▸ **GIVEN PASSAGE**:
○ ○ ○ ○ ○

[This post is in reaction to the incredible pain we are feeling in the School District of Philadelphia right now. We are facing down massive cuts to our schools, and with those cuts will come layoffs, and teachers and students both stand to lose unless things change very soon. But despite that, school ran today. The kids showed up. The teachers honored the trust placed in them and taught well. Learning happened. On some level, it was the best reminder to what we do and why we do it as I can imagine.]

At 6:30 this morning, I was on a field with fourteen young men, practicing a sport we all love.

At 9:00 this morning, I watched a group of students work with a teacher as they worked on a robot they were building.

At lunch today, I sat with a student and her advisor and looked over financial aid packages from the various colleges she was accepted to.

And this afternoon, I watched a group of kids performing Shakespeare in an 11th grade English class.

In between those events, there were emails answered, phone calls made, a memo or two written, but more importantly, there were lots of conversations with students and teachers, some light and fun, some serious. It was, in other words, a typical day at school.

We need to understand how precious that really is.

Most people don’t have the kind of days teachers have. Most people don’t have a chance to pull a student aside and make them think or care or wonder. Most people don’t laugh as much during the days as we do. Most people don’t cry as often as teachers do. Most people simply don’t feel as much as we do.

○ ○ ○ ○ ○

▸ **INSTRUCTION 1**:
Answer these questions using the post about a school day in Philadelphia:
(a) At 6:30 in the morning, how many young men were on the field with the writer?
(b) In which grade's English class were students performing Shakespeare?
(c) What did the writer look over at lunch with a student and her advisor?
▸ **INSTRUCTION 2**: From the post about a school day in Philadelphia, restate word for word the passage starting with "At 9:00 this" and going on through "that really is.".

▸ **MATERIAL**:

○ ○ ○ ○ ○

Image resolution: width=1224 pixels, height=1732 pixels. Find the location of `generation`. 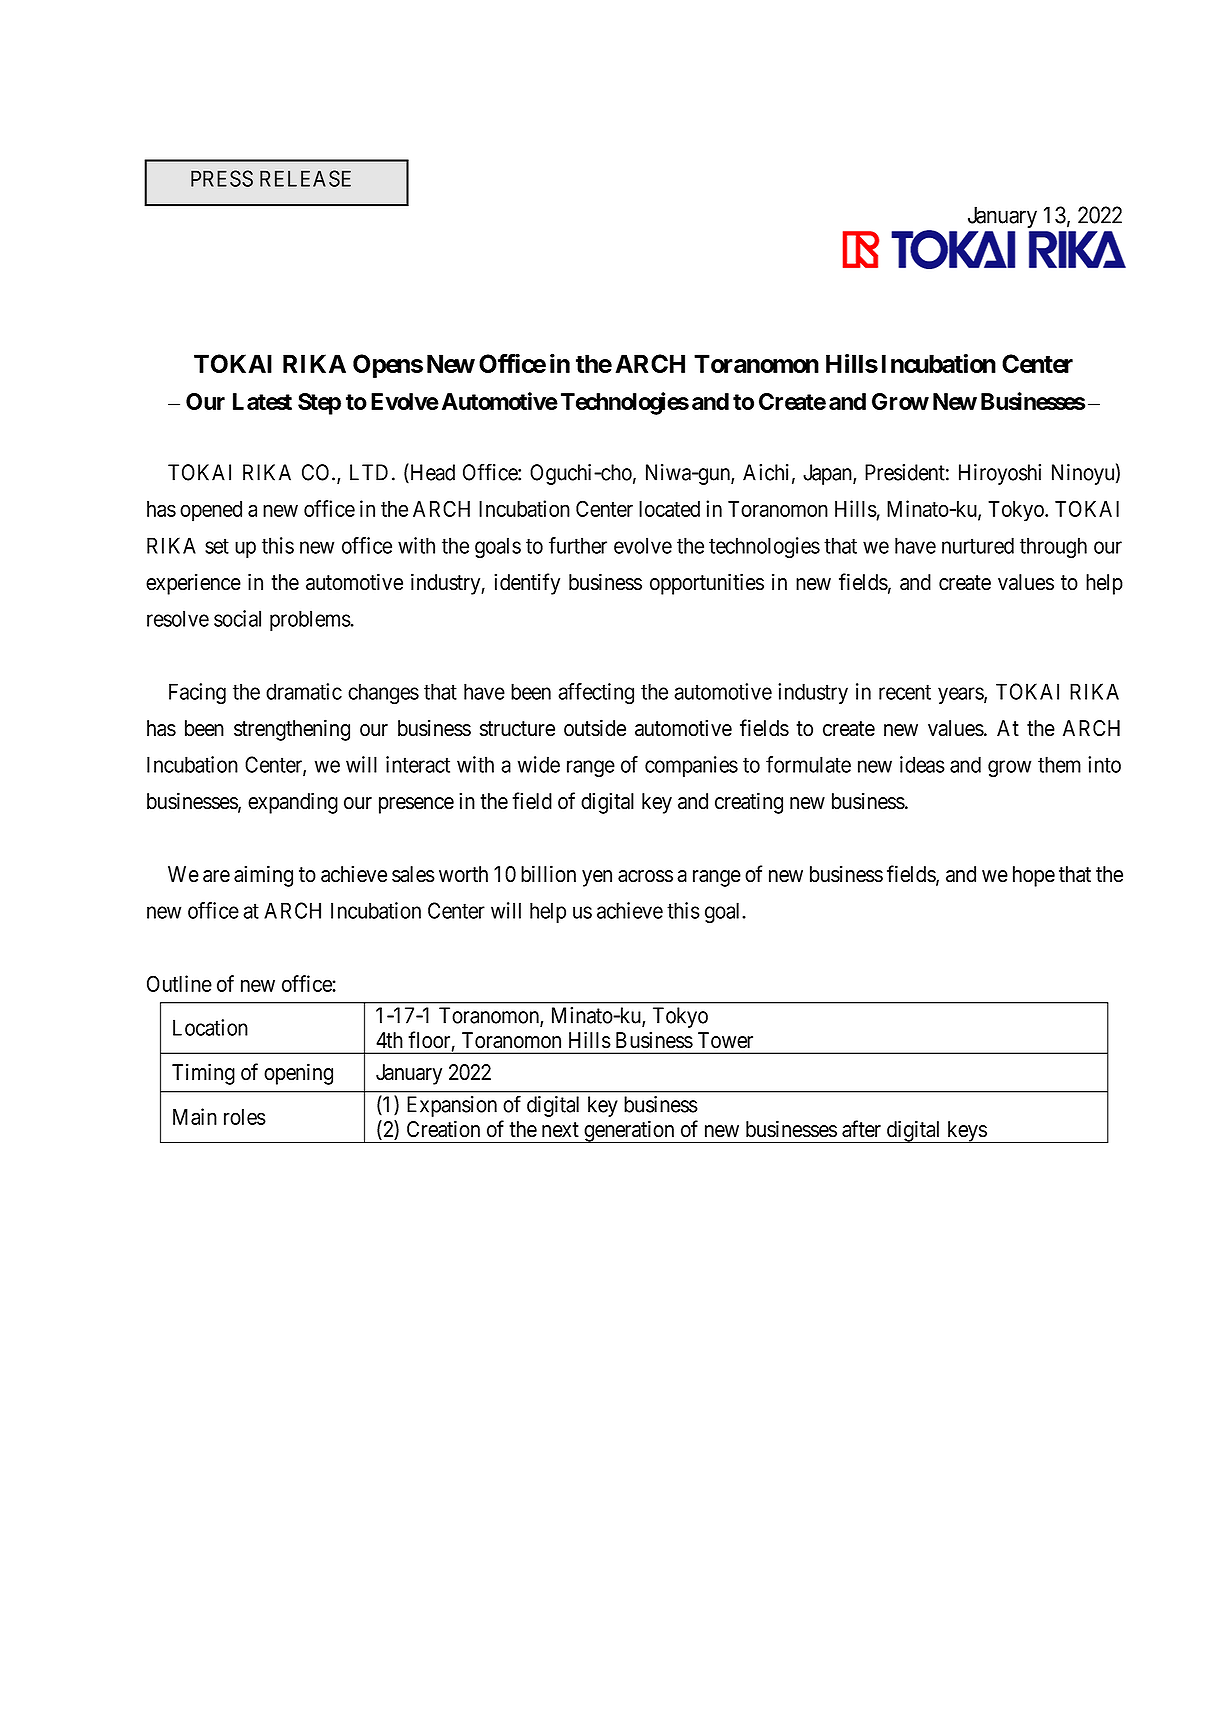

○ ○ ○ ○ ○

▸ **WORKED ANSWER 1**:
(a) Fourteen
(b) 11th grade
(c) Financial aid packages from the various colleges she was accepted to

▸ **WORKED ANSWER 2**:
At 9:00 this morning, I watched a group of students work with a teacher as they worked on a robot they were building.

At lunch today, I sat with a student and her advisor and looked over financial aid packages from the various colleges she was accepted to.

And this afternoon, I watched a group of kids performing Shakespeare in an 11th grade English class.

In between those events, there were emails answered, phone calls made, a memo or two written, but more importantly, there were lots of conversations with students and teachers, some light and fun, some serious. It was, in other words, a typical day at school.

We need to understand how precious that really is.